Erstmals war Pulse of Europe Stuttgart mit dem Europa-Salon in einem ländlichen Gebiet zu Gast. Sechs Teammitglieder der Initiative waren am Samstagabend aus dem Stuttgarter
Raum nach Mengen gekommen. Das von Karl-Heinz Bleicher aus Hohentengen vorgeschlagene Experiment glückte. Die Resonanz auf diese europapolitische Veranstaltung konnte sich sehen lassen. Mit 50 Zuhörern hätte man im Saal des katholischen Gemeindehauses unter geltenden Corona-Bedingungen die Kapazitätsgrenze erreicht. Unter den 48 Besuchern befanden sich Vertreter von Parteien aus dem gesamten Kreisgebiet und von Partnerschaftsvereinen. Mit dem 16-jährigen Steven Reiser hatte Karl-Heinz Bleicher sogar den Preisträger des Schülerwettbewerbs „Baden-Württemberg - Wir in Europa“von der Realschule Mengen als Ehrengast eingeladen.
„Jetzt ist es an der Zeit, sich einzubringen und aktiv zu werden für das Zukunftsprojekt Europa“, sagte Karl-Heinz Bleicher. Annette Ruess, die Sprecherin von Pulse of Europe Stuttgart erzählte, wie sie selbst zur Engagierten wurde.
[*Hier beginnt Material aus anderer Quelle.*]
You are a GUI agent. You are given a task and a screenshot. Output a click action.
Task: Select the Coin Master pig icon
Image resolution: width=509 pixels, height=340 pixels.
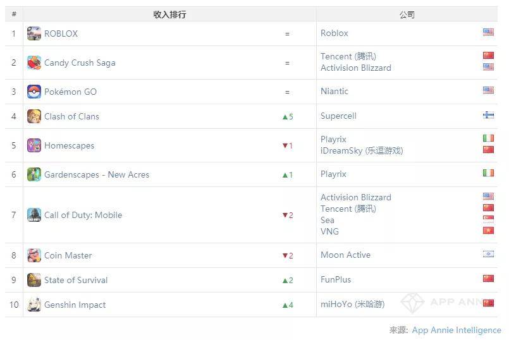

Nach dem Brexit im Jahr 2016 und der Wahl Donald Trumps zum Präsidenten der USA sei für sie klar gewesen: „Es ist an der Zeit für die eigenen Werte auf die Straße zu gehen.“Seit Februar 2017 tritt sei bei Pulse of Europe mit Veranstaltungen für ein gemeinsames und demokratisches Europa ein. Jeden
ersten Sonntag im Monat veranstaltet die Bürgerinitiative eine Kundgebung in Stuttgart.
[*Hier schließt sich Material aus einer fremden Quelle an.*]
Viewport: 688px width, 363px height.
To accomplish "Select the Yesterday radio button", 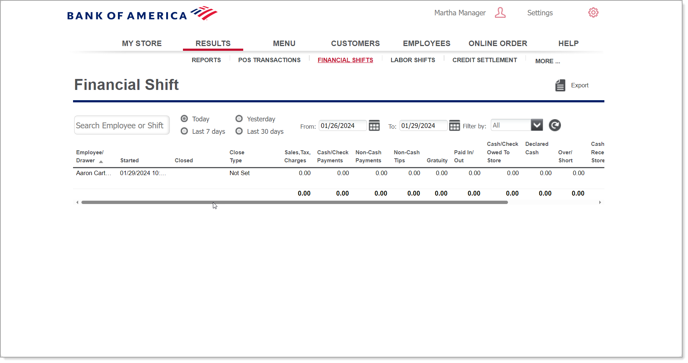I will click(x=239, y=118).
Während der Corona-Krise habe die nationale Zuständigkeit in der Gesundheitspolitik dazu geführt, dass solidarische Hilfsaktionen für die am stärksten betroffenen Länder wie Spanien, Italien und Frankreich mit Verzögerung in Gang kamen. „Die Corona-Krise hat gezeigt, dass wir in der Gesundheitspolitik mehr Europa brauchen“, sagte Annette Ruess, die Sprecherin von Pulse of Europe in Stuttgart. Die gemeinsame Beschaffung von Schutzausrüstung, die Herstellung von durch die Krise verknappte Medikamente und ein mehr an Arzneimittelsicherheit sei nur auf europäischer Ebene zu bewältigen
Wortmeldungen machten die Wünsche für ein geeintes Europa deutlich. Die mangelnde Tuchfühlung mit Europa durch die Nichtpräsenz von Europaabgeordneten beklagt ein Zuhörer, eine gemeinsame EU-Außen- und Verteidigungspolitik und Klimaschutz-Politik wurde angemahnt. Landtagsabgeordneter Klaus Burger fürchtet, dass das „Wir-Gefühl in Europa bröckelt“, gleichzeitig sei aber, so der Abgeordnete, eine „Industrie 4.0 ohne Europa
gar nicht möglich“. Scharfe Kritik übte eine junge Zuhörerin auf das Verfahren zur Ernennung von Kommissionspräsidentin Ursula von der Leyen. Statt das mit dem siegreichen Spitzenkandidaten bei der Wahl zum Europäischen Parlament zu besetzen, wurde die Spitze der Kommission erneut vom Rat der Regierungschefs ausgehandelt. Die Zuhörerin will mehr Rechte für das Parlament, will auch die Kommissare demokratisch wählen. „Wir waren entsetzt und hatten das Gefühl, die machen sowieso, was sie wollen.“Es gibt also noch viel zu tun. „Europa ist noch längst nicht fertig“, formulierte dazu Sebastian Hoch von Pulse of Europe.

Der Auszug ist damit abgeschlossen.